Each line in the records that mentions the word "beside" needs to be listed.

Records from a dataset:
----

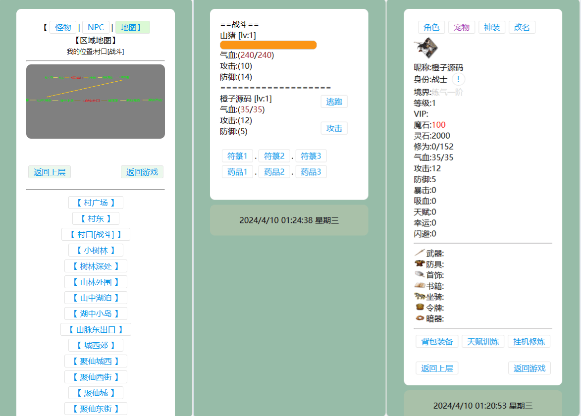Click the sword icon next to 武器

point(419,253)
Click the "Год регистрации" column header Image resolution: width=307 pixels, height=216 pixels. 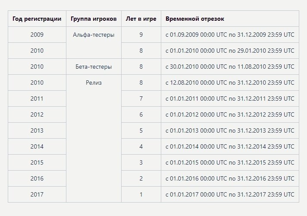(x=37, y=19)
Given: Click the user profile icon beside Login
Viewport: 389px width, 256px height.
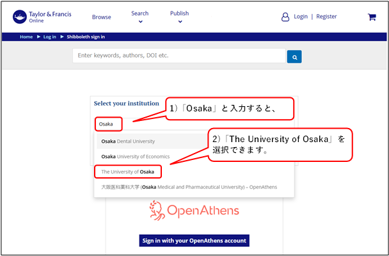Looking at the screenshot, I should click(285, 17).
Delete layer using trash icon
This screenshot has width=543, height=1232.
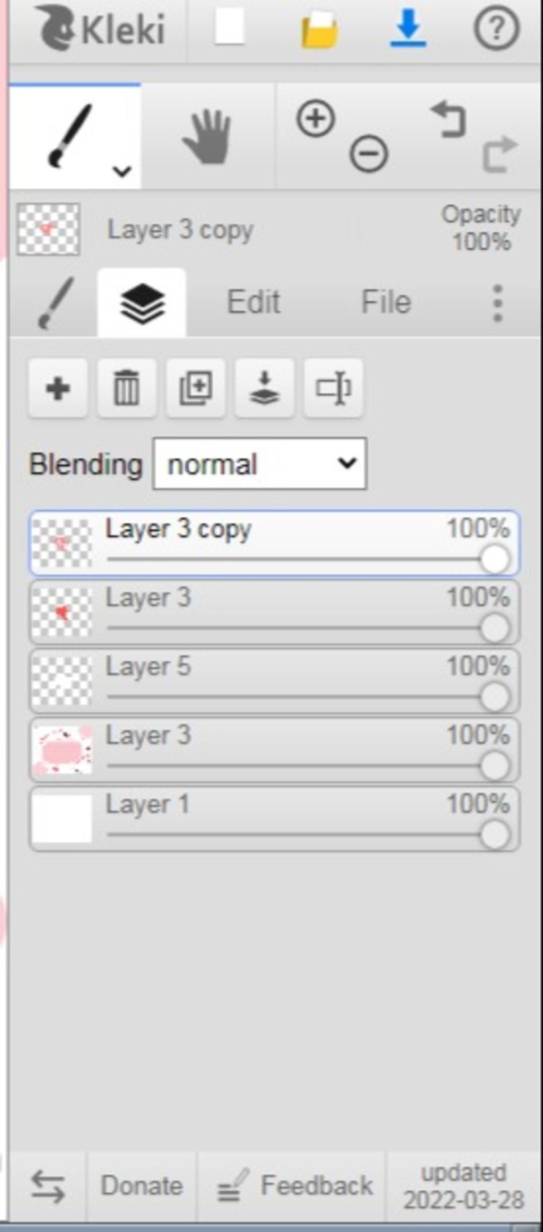coord(127,388)
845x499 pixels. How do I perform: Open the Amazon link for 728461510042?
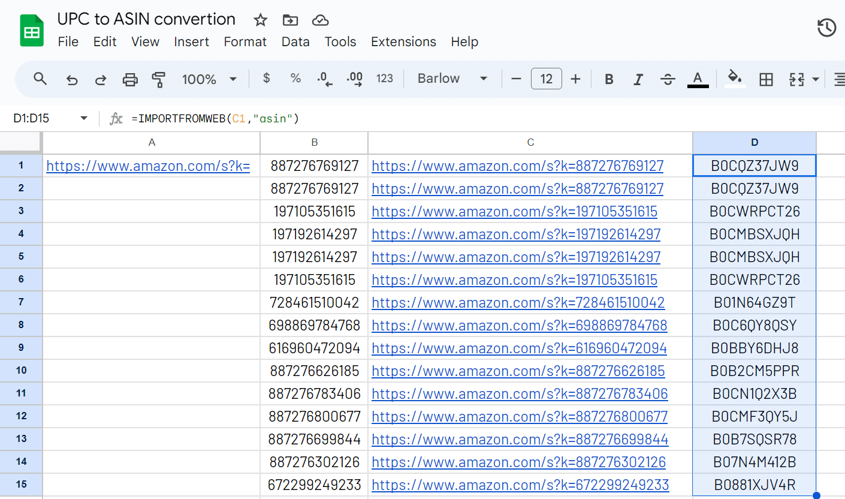518,303
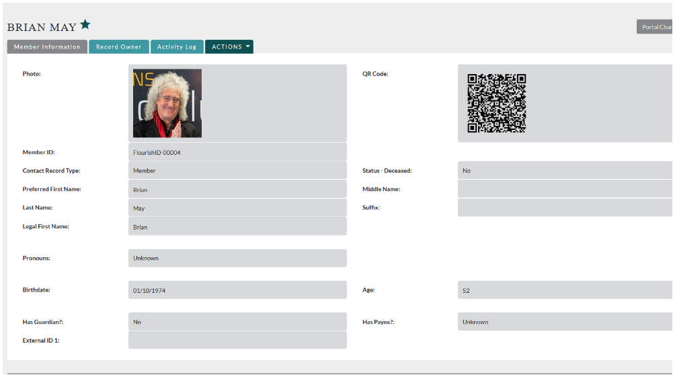Click the empty External ID 1 field
This screenshot has height=377, width=675.
[x=237, y=340]
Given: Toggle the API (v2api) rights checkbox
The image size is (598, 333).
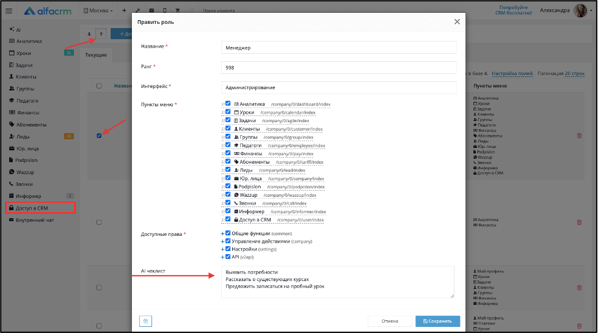Looking at the screenshot, I should 228,257.
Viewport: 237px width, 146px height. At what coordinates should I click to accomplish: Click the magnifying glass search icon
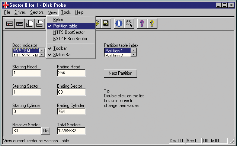(x=129, y=23)
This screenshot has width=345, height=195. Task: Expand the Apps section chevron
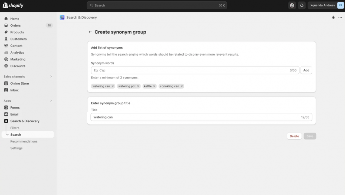[x=51, y=101]
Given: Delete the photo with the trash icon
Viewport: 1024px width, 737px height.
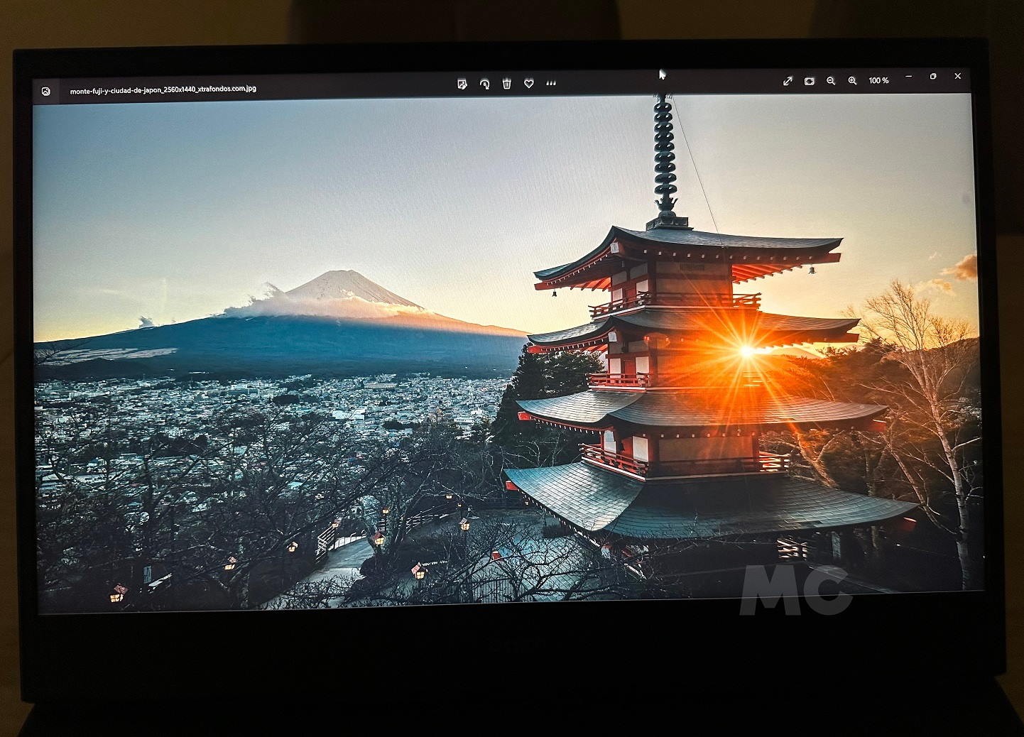Looking at the screenshot, I should pyautogui.click(x=506, y=84).
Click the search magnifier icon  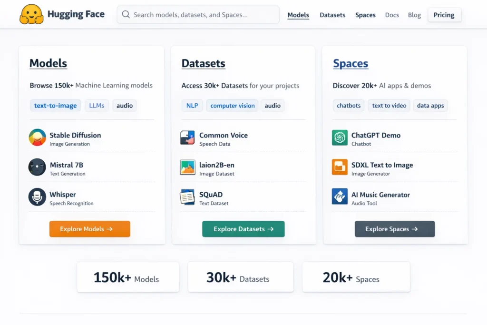coord(126,15)
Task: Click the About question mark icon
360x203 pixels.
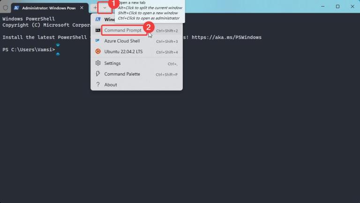Action: coord(98,85)
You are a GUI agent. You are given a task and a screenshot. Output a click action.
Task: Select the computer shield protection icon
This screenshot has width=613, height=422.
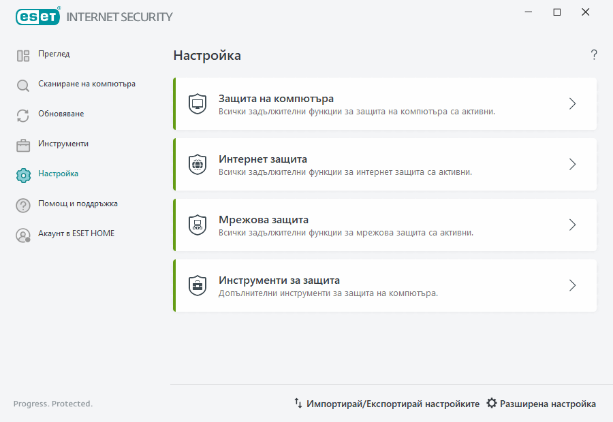coord(198,103)
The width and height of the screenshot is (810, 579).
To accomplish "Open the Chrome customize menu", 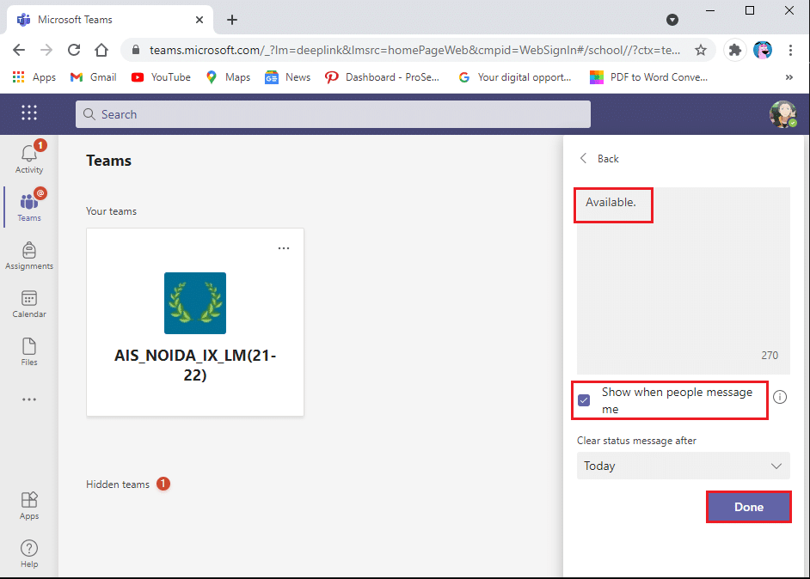I will pos(791,50).
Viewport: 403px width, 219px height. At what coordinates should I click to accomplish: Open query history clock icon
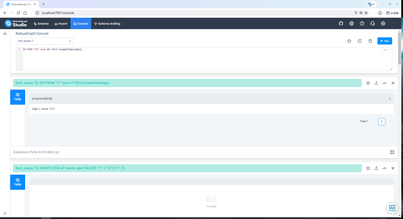coord(360,41)
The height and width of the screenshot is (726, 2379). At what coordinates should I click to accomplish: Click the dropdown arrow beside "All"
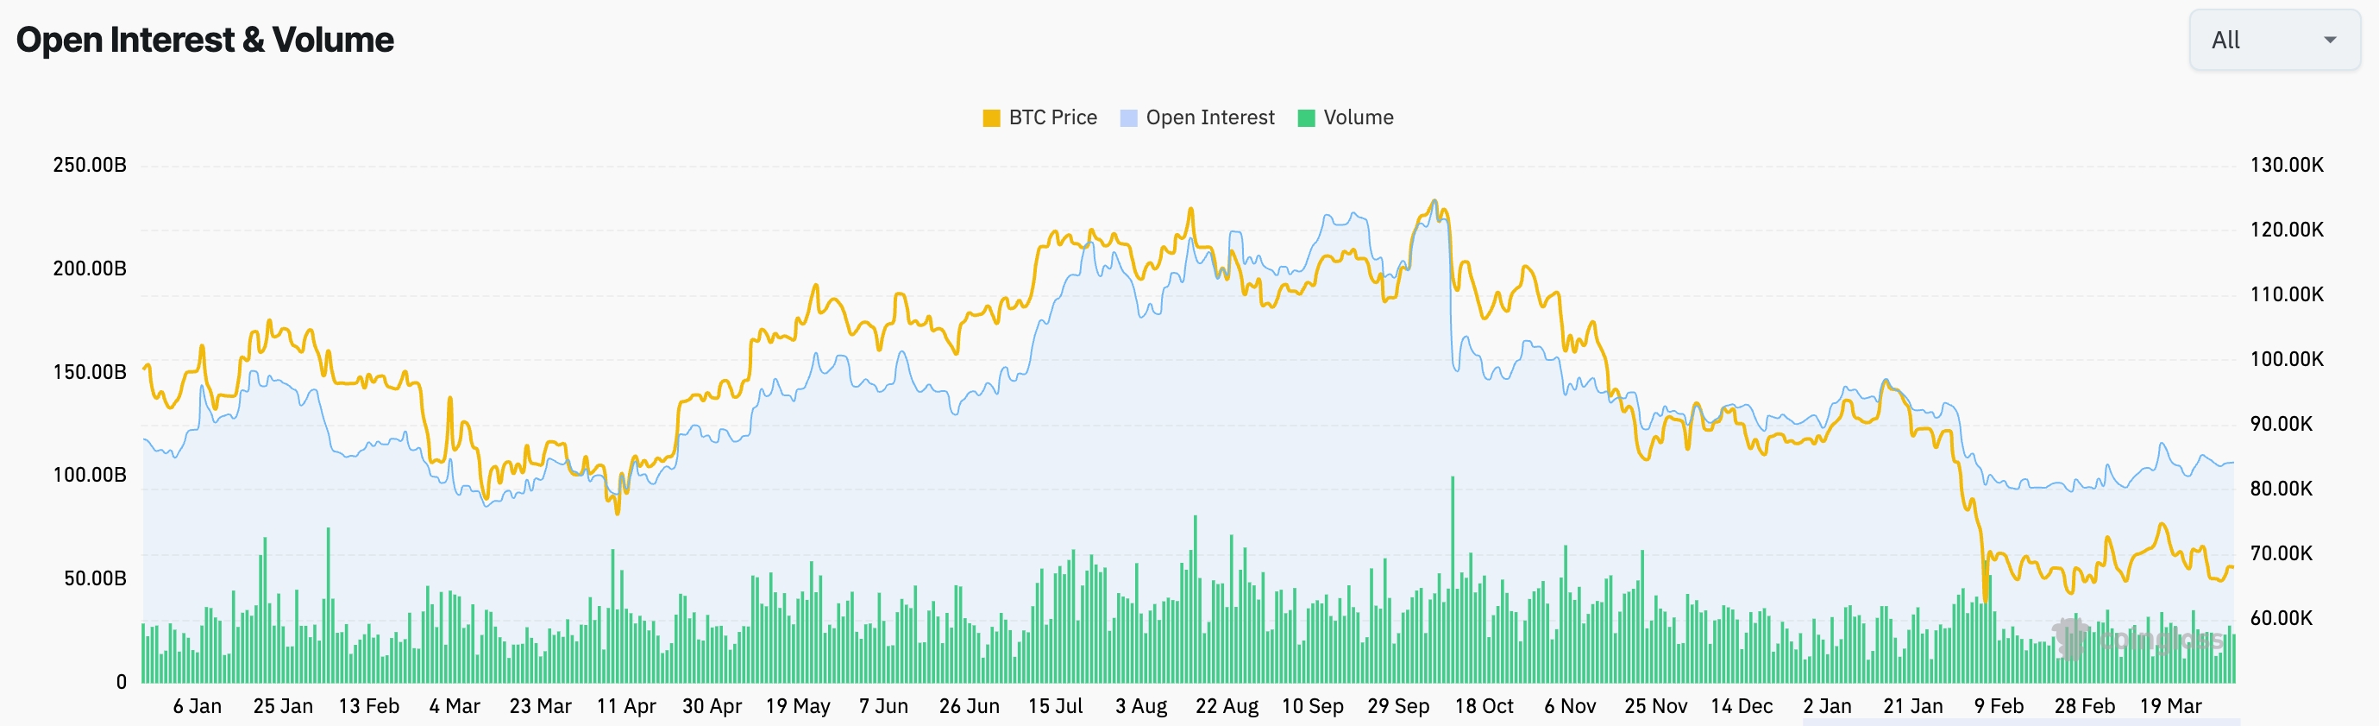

----

[EXERCISE OUTPUT]:
Given: Click the user profile icon beside Login
The height and width of the screenshot is (726, 2379). At what coordinates should I click to accomplish: Click the dropdown arrow beside "All"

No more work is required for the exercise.